Las obras adquirieron un lenguaje simplificado, universal y accesible para las clases más humildes, cuyas galerías de arte eran las calles donde empezó a combatirse el antiguo régimen. Pero no sólo a las masas se dirigía el colectivo, sino que en cierto sentido, los artistas rusos entendían que eran los trabajadores quienes desarrollaban ese arte al convertirlo en un trabajo social. Habida cuenta de la dimensión de algunas obras, como el Monumento a la III Internacional, de Tatlin, o la misma cartelería, el arte se había vuelto una labor productiva que impulsaban y visibilizaban cientos de trabajadores. El consumo del arte estaba, por tanto, mediado por su dimensión social y política.
A su vez, la complejidad técnica y la creación de diversos estilos hacían que no se pudiera reducir estas creaciones a un “arte panfletario”. No eran creaciones obvias, reivindicaban la creatividad y la imaginación, remitiendo al explosivo cambio social que se vivía por entonces. El arte debía ser, además de una herramienta, un reflejo de los nuevos tiempos que se avecinaban.
Sin embargo, este afán creativo, de ver más allá del mundo inmediato, tomando el espíritu revolucionario no sólo en un contenido, sino también en su dimensión formal, se truncó después de la muerte de Lenin. La burocratización de la URSS hizo que, siendo el arte una labor social, quedara constreñido a mensajes de exaltación de la patria y a pastiches socialistas, y situó a estos artistas al filo de la navaja. Poco a poco, el ‘realismo social’ iría ganando terreno hasta volverse, no sólo un estilo hegemónico, sino, prácticamente, el único que estaba permitido. En 1932 se publica el Decreto sobre la reconstrucción de las organizaciones literarias y artísticas, en el que eliminaba todas las asociaciones proletarias para unificarlas en una sola organización.

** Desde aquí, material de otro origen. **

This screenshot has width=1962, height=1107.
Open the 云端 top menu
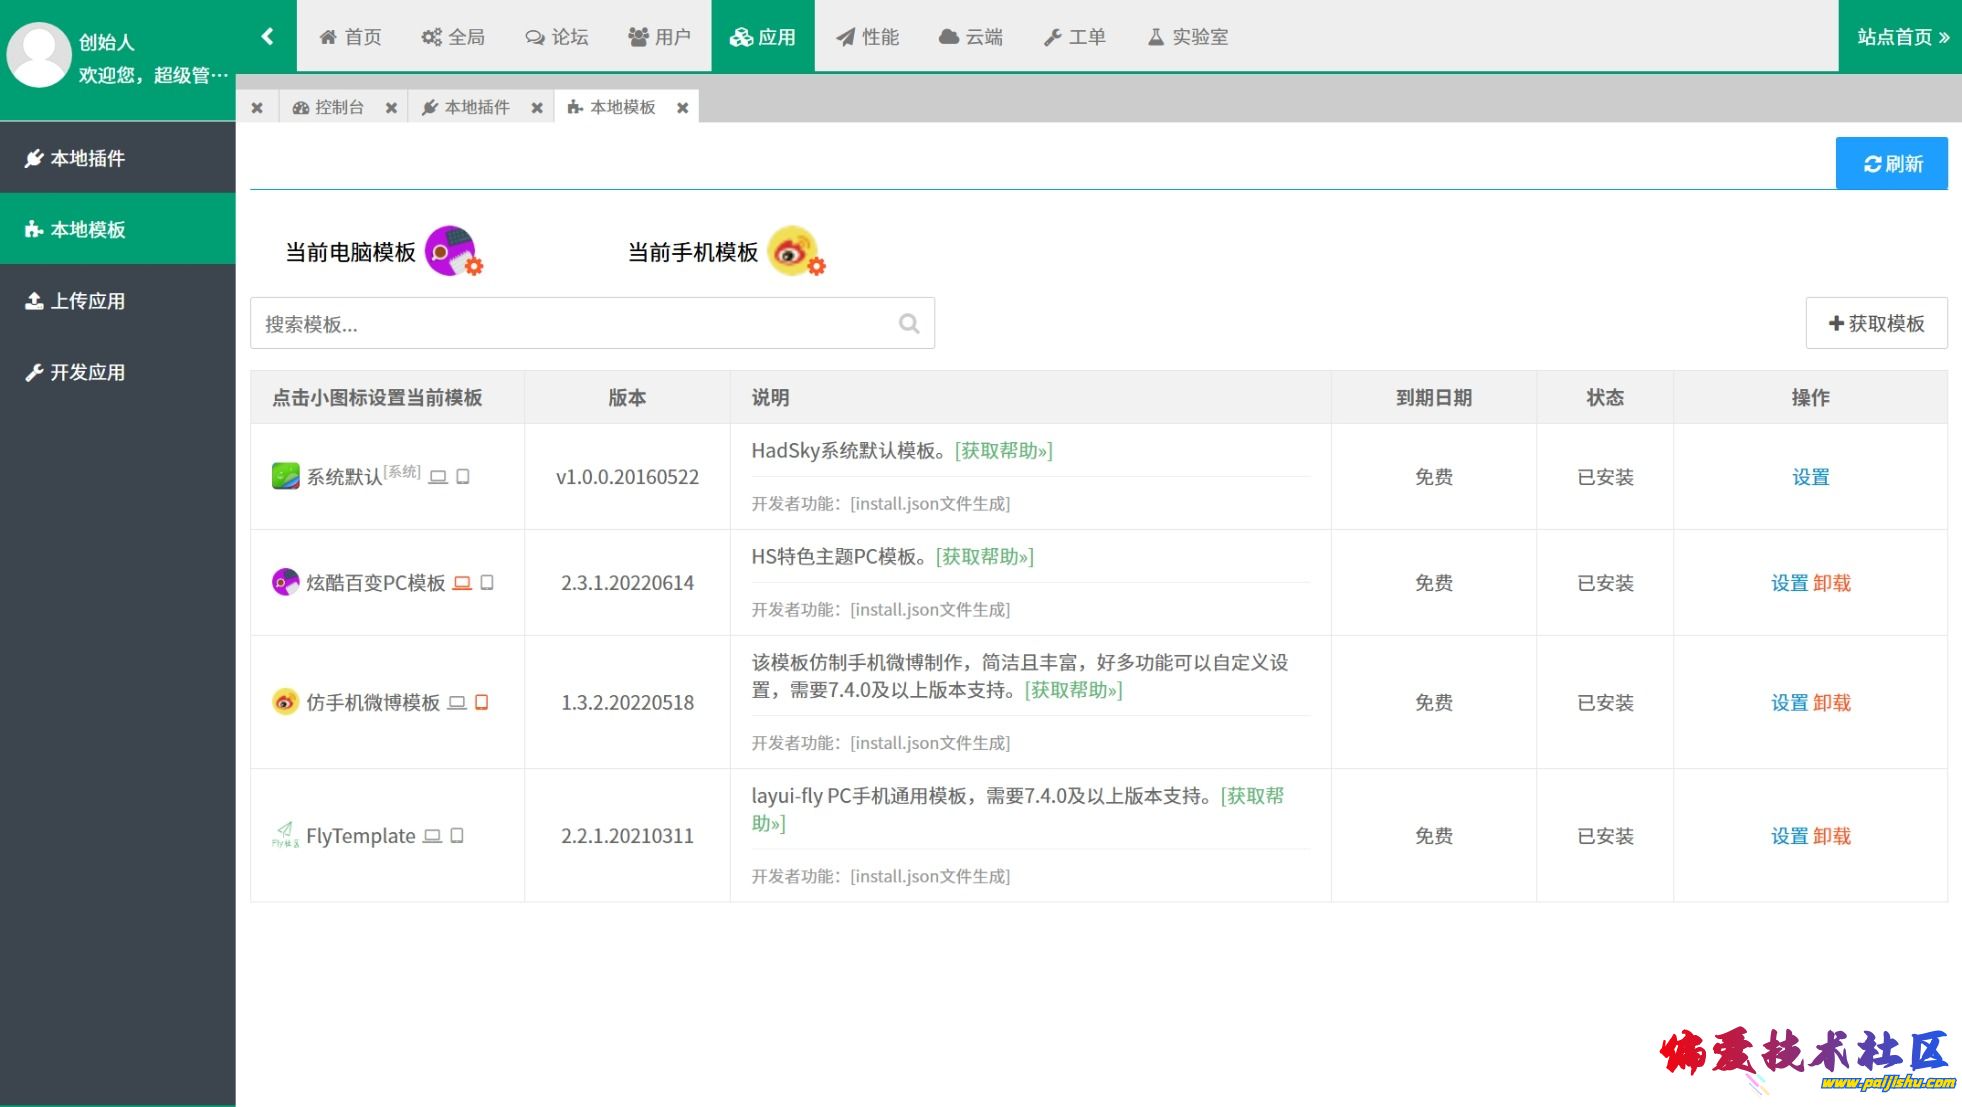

Más mal que bien, algunos intentaron resistir esta tendencia. Un ejemplo de ello fue la fundación de la LEF (siglas en ruso del Frente de Izquierda de las Artes), que luchaban en el plano artístico contra la burocratización, haciéndose eco de las críticas que ya había hecho Trotsky. Este grupo lo compusieron desde artistas fundamentales de la vanguardia rusa como Ródchenko y Varvara Stepánova, hasta escritores de la magnitud de Isaak Bábel o Nikolai Aséiev y grandes cineastas como Einsenstein.
Todos sus esfuerzos serán vanos. En 1935, quedarían prohibido todo arte no-objetivo (ambigua categoría que sólo servía de cobertura para reprimir la creación artística). La vanguardia había muerto. Muchos artistas se exiliaron, otros permanecieron en la URSS y fueron asesinados en las purgas, como Bábel y Klutsis. Ante esto, la respuesta más crítica y contundente a tan brutal represión la dio Trotsky en julio de 1938, cuando publicó un Manifiesto por un arte libre y revolucionario, en el que denuncia cómo el régimen estalinista convierte a los artistas en meros mercenarios del Estado so pena de muerte y llamaba a la construcción de una Federación Internacional del Arte Independiente Revolucionario, organización afin a la IV Internacional que se crearía unos meses más tarde.
La exposición podrá verse en el Museo Reina Sofía de Madrid hasta el 22 de octubre.